STORED ROWS:
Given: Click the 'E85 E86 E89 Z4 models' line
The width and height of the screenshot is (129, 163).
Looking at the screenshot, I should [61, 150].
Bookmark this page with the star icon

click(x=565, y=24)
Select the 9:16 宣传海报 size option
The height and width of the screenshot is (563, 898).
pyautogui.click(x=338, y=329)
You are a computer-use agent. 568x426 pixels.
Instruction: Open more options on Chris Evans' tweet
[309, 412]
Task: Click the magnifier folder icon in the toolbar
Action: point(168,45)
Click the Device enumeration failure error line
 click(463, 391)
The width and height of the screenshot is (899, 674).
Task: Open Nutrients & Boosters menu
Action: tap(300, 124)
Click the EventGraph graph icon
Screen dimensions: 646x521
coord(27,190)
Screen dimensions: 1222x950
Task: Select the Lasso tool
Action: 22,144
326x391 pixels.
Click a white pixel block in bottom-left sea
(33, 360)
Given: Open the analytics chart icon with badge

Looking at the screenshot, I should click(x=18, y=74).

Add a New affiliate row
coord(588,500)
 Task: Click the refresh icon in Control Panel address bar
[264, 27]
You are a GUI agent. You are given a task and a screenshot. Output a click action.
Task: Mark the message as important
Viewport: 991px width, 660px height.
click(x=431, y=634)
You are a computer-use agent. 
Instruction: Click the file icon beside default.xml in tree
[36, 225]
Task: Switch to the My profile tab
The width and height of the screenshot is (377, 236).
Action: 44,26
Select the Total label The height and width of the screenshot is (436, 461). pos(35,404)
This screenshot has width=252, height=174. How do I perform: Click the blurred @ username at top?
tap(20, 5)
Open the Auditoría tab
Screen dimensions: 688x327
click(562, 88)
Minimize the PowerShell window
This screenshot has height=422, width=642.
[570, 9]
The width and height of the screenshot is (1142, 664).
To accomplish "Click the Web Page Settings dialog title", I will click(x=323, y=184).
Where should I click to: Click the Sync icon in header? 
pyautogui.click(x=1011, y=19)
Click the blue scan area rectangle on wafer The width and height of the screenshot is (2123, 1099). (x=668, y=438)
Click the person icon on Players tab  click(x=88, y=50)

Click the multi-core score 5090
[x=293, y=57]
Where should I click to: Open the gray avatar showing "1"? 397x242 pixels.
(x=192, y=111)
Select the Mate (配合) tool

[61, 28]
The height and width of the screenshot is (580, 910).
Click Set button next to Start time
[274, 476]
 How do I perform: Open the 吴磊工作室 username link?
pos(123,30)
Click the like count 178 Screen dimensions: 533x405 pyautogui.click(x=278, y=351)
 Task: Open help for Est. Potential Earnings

REQUIREMENTS: Render the listing from the line containing "Select the Total" up to and including the line containing "click(562, 88)" as a JSON array of strings, one string per line, omitting blank lines.

THE ANSWER:
[
  "Select the Total label The height and width of the screenshot is (436, 461). pos(35,404)",
  "This screenshot has width=252, height=174. How do I perform: Click the blurred @ username at top?",
  "tap(20, 5)",
  "Open the Auditoría tab",
  "Screen dimensions: 688x327",
  "click(562, 88)"
]